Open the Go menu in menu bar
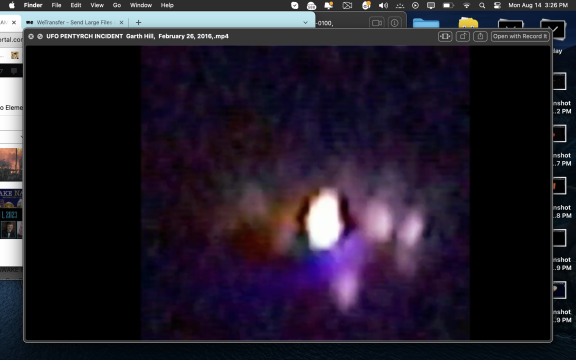click(117, 5)
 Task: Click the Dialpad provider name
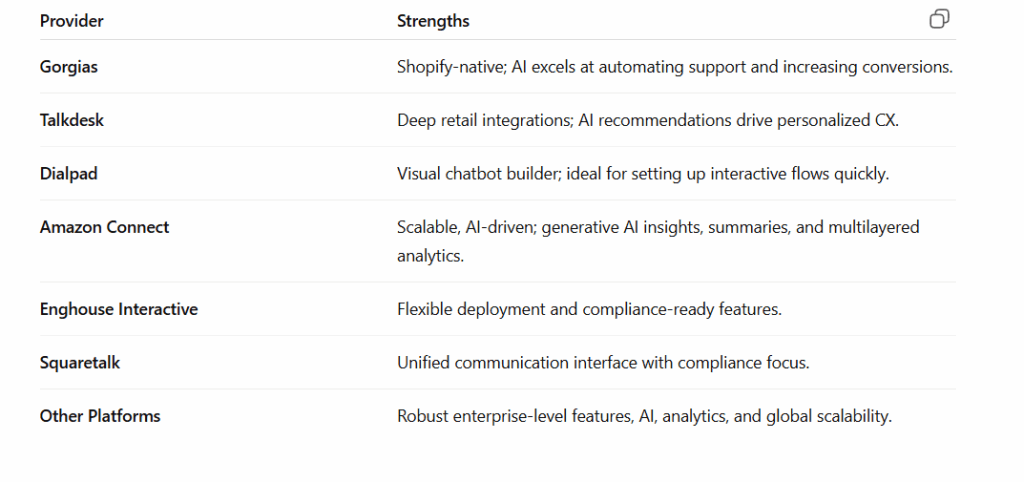[69, 174]
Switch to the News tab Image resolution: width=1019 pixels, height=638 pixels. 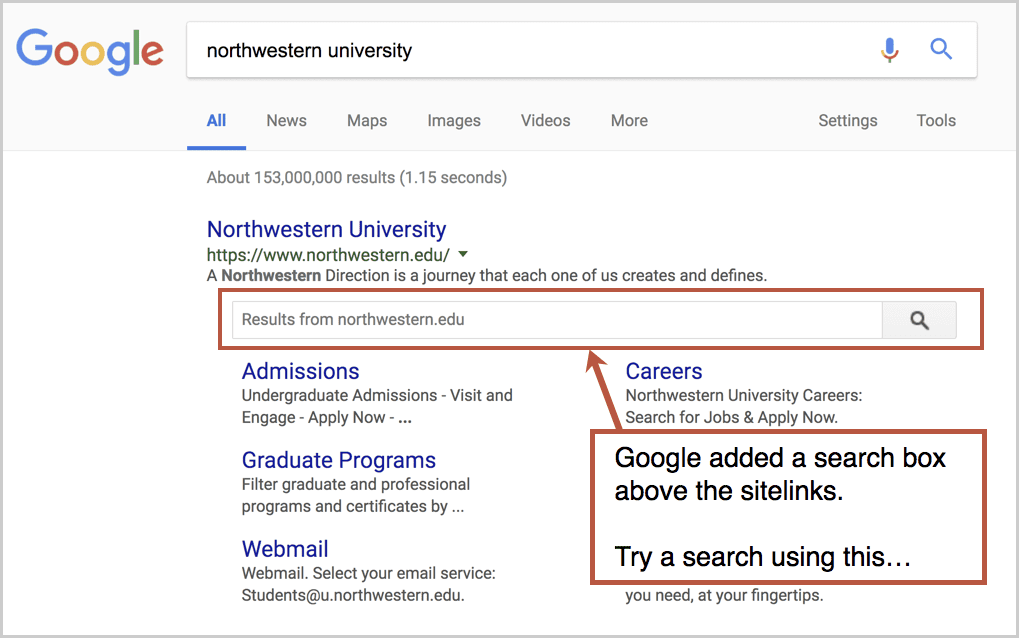(287, 120)
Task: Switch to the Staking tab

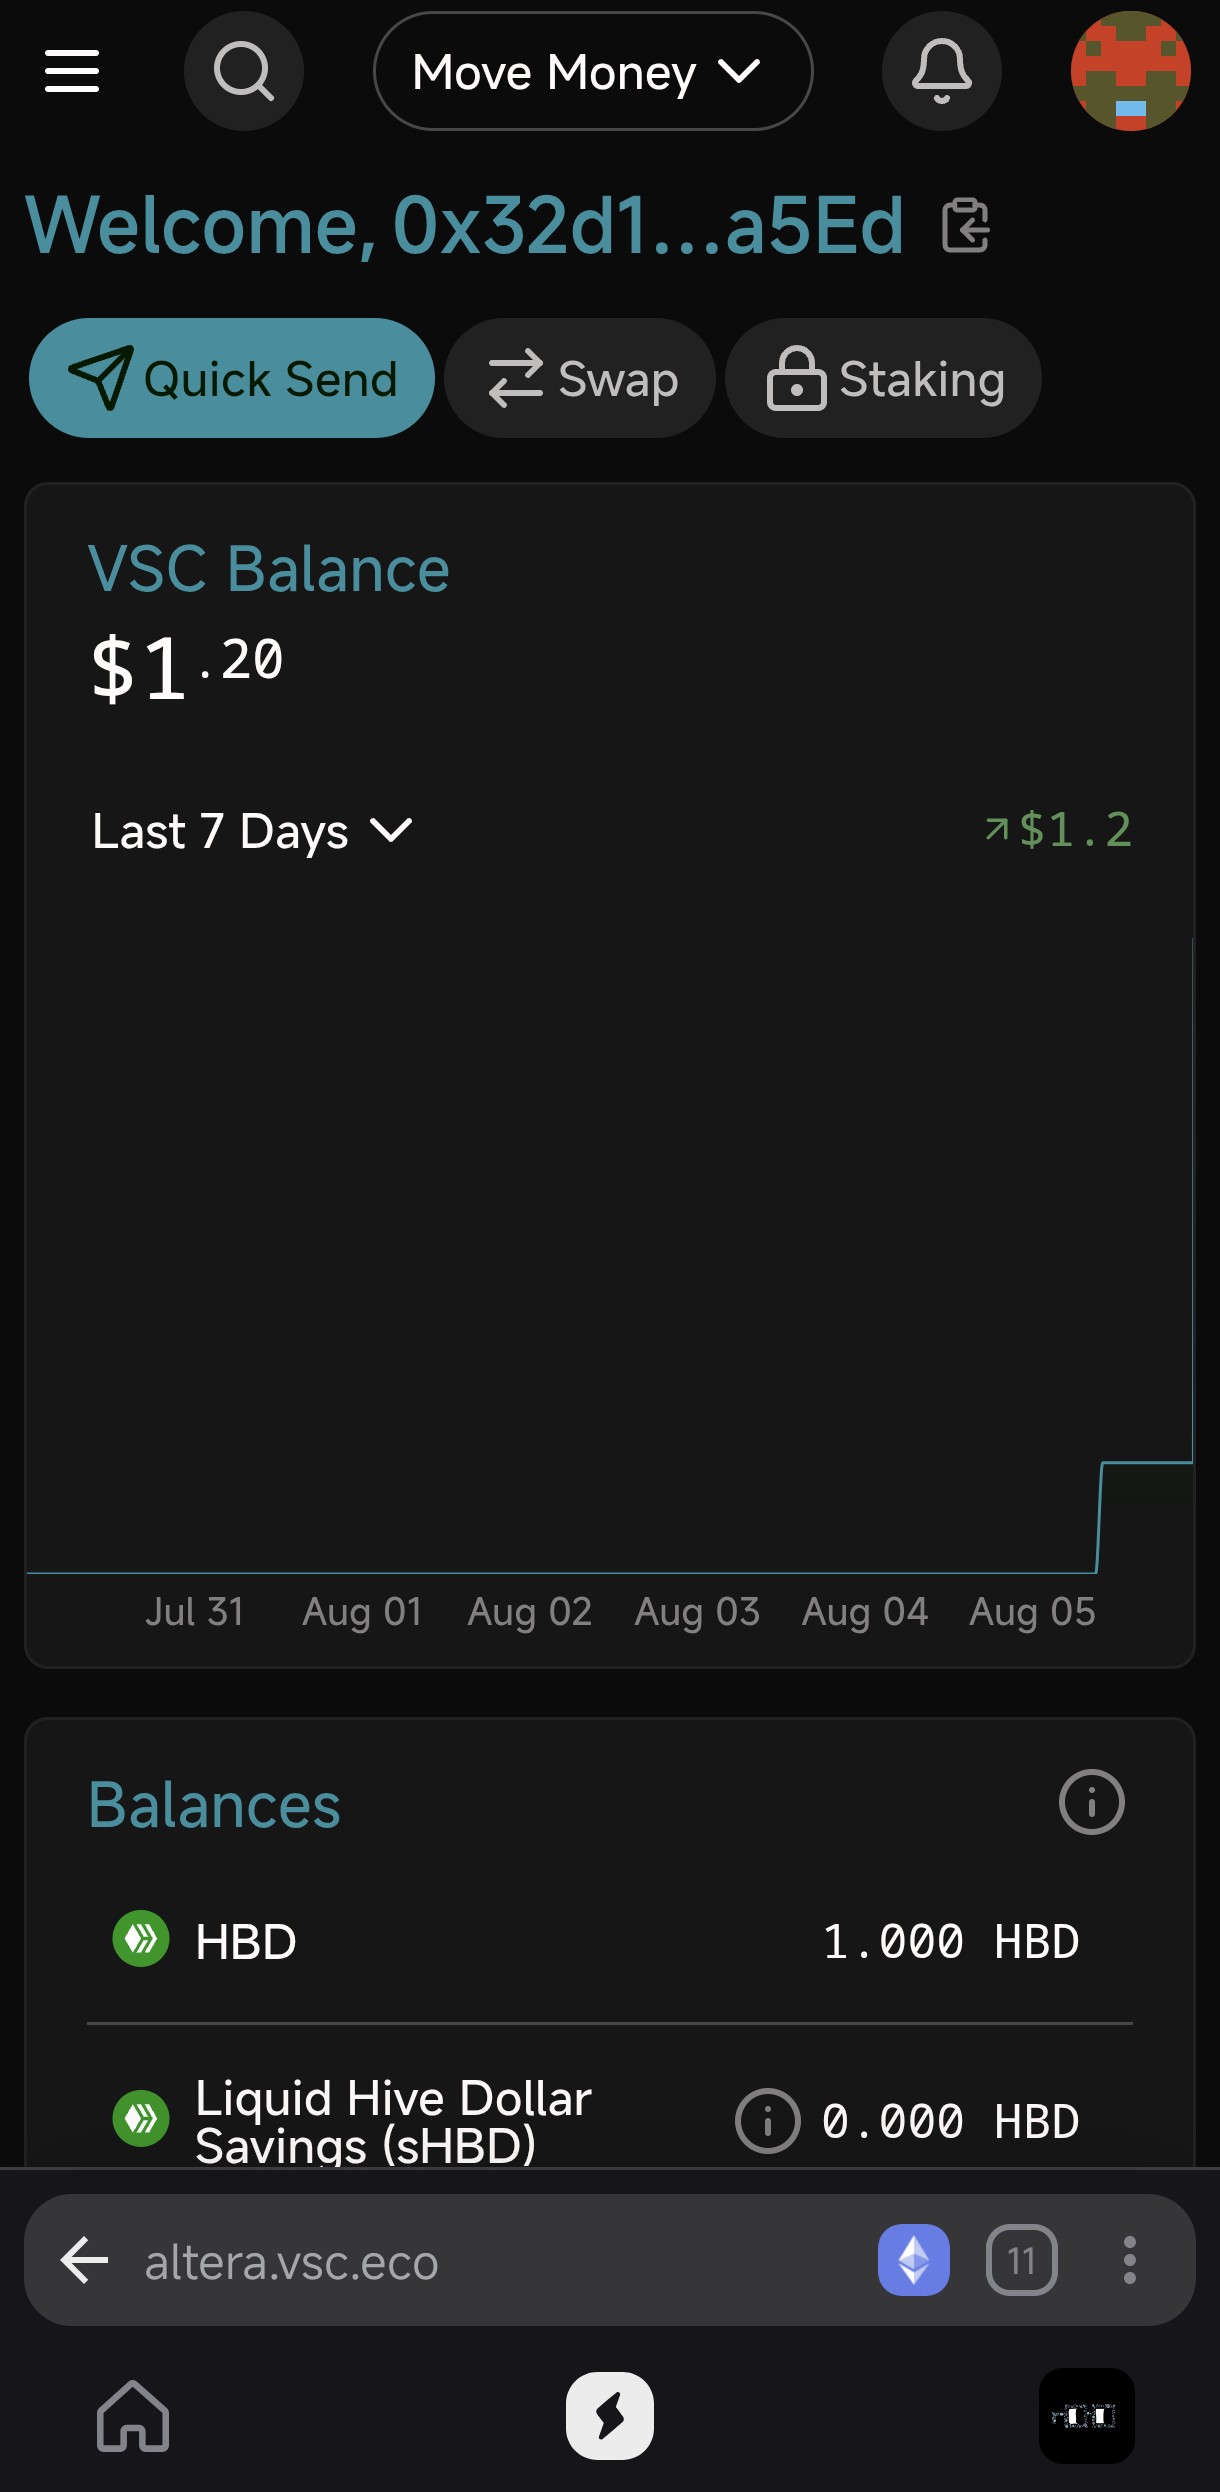Action: 883,378
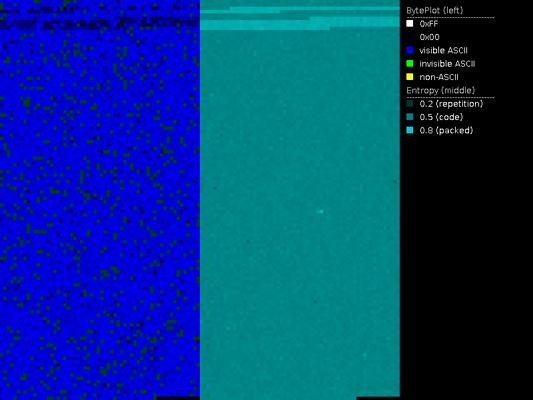
Task: Select the Entropy (middle) legend heading
Action: click(441, 90)
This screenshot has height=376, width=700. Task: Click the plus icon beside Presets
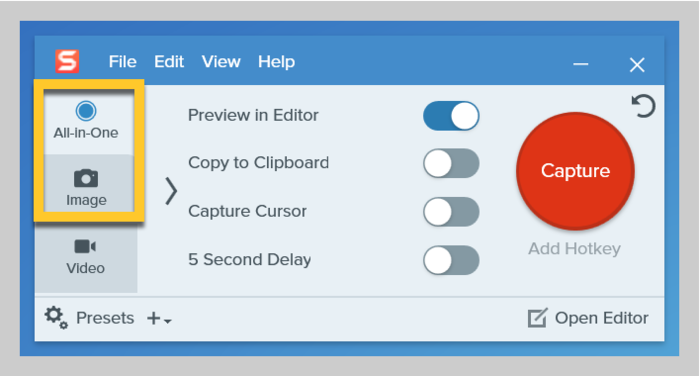154,318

» **TRY IT**
The lines to copy run from the line containing "This screenshot has" through the end of the data above; copy exactly those, minus the pictures.

» **SOLVED EXERCISE**
This screenshot has height=376, width=700. Task: Click the plus icon beside Presets
154,318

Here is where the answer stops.